Apparently we can breathe a sigh of relief. A commitee vote ousted the controversial provision. After all, there is hope that in the European Parliament is a healthy, hopefully representative faction that will find a just equilibrium between the need to regulate the crypto markets, and the necessity to let some of the core features of the blockchain technology untouched.

US Department of Justice charges the scammers behind an NFT rug pull

Sometimes it seems that all the scammers from the entire world decided to make a living in the Metaverse. They were probably encouraged by the apparent non reglemented status of the crypto market and the pseudonimity that blockchain provides.

Two 20 years old are already in the custody of the authorities. Seemingly they advertised an NFT project (Frosties) with a road map full of promises without any desire to implement those. In January they sold the whole collection consisting in 8888 NFTs in about an hour, raising around 1.3 million $ and then rug pulled in the classic style: deleted the project’s website and all it’s socials.
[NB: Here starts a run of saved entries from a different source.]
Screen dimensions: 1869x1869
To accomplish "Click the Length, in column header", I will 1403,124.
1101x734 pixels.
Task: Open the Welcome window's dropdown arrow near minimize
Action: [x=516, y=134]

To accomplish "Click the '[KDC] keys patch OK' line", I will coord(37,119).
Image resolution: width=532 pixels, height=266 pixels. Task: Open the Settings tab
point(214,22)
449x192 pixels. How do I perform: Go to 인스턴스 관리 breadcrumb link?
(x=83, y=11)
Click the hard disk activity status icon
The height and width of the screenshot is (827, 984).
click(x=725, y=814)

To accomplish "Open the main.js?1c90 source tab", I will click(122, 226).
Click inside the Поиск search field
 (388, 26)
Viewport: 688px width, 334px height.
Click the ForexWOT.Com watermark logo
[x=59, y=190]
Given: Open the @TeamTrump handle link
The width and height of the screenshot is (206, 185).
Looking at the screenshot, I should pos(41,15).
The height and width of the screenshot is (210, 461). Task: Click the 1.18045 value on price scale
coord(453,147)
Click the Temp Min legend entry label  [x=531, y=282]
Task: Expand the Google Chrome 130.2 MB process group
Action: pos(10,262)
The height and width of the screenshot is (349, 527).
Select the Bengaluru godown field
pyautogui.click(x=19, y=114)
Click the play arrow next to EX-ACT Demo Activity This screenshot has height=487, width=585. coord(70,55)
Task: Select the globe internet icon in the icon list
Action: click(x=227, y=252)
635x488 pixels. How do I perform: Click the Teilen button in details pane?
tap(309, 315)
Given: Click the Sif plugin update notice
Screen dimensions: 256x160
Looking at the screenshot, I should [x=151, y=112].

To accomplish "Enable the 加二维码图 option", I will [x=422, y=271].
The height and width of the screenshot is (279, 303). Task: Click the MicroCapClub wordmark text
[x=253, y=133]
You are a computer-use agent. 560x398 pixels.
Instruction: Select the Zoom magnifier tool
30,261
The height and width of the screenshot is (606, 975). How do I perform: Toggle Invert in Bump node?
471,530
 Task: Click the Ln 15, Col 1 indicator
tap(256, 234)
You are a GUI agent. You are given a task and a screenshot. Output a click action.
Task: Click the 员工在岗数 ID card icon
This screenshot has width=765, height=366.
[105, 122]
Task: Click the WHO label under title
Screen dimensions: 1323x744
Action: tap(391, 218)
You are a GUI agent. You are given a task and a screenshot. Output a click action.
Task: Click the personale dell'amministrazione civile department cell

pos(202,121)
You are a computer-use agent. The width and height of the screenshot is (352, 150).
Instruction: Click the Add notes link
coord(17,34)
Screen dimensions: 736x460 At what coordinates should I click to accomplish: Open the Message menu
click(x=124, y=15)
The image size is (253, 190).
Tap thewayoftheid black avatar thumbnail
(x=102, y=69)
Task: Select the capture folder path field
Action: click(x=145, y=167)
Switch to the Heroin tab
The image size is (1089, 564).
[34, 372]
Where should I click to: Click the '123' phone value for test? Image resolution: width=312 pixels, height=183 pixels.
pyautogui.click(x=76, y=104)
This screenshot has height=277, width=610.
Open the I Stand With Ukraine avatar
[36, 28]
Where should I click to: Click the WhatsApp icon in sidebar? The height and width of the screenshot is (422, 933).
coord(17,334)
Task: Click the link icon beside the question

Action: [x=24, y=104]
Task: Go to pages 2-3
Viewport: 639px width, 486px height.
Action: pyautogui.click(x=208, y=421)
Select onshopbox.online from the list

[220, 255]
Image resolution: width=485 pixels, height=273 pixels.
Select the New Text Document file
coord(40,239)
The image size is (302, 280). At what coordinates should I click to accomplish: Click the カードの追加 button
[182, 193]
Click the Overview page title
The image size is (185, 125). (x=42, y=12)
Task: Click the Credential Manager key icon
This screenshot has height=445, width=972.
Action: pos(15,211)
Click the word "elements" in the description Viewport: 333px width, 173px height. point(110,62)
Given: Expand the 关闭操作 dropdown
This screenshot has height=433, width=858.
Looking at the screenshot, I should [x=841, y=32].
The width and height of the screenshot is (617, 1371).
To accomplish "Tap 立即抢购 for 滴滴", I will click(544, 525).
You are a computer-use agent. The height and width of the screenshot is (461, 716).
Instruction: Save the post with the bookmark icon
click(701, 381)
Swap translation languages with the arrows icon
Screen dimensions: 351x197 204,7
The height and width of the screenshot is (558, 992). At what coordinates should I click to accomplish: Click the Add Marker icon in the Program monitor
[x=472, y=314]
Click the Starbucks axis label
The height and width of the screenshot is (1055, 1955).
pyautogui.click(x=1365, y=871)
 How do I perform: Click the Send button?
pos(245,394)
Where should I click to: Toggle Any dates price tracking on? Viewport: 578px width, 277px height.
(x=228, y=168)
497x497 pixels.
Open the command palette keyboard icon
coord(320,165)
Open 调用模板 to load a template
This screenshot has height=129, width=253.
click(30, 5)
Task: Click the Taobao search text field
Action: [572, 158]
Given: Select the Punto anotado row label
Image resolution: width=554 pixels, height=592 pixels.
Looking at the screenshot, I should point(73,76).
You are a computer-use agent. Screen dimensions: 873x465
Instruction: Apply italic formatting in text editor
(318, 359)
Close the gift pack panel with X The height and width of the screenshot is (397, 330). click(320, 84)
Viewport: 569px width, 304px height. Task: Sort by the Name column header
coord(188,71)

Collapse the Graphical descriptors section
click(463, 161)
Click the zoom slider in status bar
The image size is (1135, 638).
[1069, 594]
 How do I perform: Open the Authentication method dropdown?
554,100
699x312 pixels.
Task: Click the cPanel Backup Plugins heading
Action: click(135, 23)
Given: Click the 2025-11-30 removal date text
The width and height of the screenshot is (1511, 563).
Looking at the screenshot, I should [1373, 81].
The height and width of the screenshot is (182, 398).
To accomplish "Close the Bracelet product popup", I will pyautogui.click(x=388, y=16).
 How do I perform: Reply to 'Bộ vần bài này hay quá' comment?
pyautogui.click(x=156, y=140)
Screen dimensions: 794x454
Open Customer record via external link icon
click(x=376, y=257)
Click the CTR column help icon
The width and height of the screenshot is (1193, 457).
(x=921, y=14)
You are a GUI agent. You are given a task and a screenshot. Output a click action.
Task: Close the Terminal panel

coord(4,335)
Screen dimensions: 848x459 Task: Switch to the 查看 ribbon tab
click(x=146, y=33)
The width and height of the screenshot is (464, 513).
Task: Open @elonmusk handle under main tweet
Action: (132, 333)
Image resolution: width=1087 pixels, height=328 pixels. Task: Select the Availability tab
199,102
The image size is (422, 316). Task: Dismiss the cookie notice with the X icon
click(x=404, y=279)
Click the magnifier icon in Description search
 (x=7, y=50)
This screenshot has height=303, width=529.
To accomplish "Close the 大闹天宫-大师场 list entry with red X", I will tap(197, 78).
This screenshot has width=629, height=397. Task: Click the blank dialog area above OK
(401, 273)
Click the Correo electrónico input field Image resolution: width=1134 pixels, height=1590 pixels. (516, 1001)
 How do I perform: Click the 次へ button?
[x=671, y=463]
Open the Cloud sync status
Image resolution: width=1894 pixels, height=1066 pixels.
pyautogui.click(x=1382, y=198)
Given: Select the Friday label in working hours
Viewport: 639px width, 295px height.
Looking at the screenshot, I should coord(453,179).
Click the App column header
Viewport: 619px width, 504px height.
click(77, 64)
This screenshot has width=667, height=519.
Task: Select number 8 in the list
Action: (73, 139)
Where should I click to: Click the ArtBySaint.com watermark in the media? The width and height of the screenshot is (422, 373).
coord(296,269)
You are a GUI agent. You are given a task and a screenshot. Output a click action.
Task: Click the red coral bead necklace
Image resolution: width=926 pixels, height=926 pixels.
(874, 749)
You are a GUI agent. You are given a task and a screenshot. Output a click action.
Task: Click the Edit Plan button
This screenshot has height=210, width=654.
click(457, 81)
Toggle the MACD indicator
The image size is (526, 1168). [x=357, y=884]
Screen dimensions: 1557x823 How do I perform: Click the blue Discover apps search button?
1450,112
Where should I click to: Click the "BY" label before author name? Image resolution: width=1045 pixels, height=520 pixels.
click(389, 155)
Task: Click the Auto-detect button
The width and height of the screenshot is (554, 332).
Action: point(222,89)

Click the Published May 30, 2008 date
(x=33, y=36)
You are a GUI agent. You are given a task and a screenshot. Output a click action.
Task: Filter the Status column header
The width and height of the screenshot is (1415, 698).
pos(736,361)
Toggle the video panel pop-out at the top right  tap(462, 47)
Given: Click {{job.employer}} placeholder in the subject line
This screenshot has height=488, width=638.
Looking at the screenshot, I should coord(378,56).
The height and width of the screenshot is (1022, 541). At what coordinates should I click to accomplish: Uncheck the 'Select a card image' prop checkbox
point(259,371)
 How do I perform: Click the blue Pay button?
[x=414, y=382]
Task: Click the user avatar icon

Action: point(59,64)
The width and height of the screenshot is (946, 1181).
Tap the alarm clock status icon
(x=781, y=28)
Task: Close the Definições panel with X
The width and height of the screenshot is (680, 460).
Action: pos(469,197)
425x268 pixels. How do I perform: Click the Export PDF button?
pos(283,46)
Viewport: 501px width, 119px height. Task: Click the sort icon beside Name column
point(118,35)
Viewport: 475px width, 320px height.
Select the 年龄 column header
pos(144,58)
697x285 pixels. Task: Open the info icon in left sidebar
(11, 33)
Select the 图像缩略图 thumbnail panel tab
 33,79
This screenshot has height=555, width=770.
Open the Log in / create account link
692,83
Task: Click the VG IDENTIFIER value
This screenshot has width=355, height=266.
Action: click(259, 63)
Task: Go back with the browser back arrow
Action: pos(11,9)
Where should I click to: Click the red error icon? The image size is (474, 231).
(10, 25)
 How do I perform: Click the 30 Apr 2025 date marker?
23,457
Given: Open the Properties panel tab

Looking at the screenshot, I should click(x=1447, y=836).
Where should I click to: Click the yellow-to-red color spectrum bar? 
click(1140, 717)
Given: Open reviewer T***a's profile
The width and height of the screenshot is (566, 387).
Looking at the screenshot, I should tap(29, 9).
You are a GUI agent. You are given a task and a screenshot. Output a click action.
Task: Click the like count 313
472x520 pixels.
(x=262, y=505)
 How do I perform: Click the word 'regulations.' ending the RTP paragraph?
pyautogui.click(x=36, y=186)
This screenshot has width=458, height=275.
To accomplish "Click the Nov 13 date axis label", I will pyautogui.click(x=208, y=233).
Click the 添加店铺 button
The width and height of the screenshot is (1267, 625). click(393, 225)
The frosting of this news is that they were preparing another rug pull with the same “modus-operandi” used in the first one at the moment of the arrest.

Some people fail to understand that when you charge money in exchange for a service that you don’t intend to perform – it’s called fraud, disregarding the medium you use to conduct your “business”. You don’t have to believe me, just read the statement of one of the special agents involved in the case:

NFTs represent a new era for financial investments, but the same rules apply to an investment in an NFT or a real estate development. You can’t solicit funds for a business opportunity, abandon that business and abscond with money investors provided you. Our team here at IRS-CI and our partners at HSI closely track cryptocurrency transactions in an effort to uncover alleged schemes like this one.

This action of the US justice system represents a first but we expect that definitely isn’t the last one.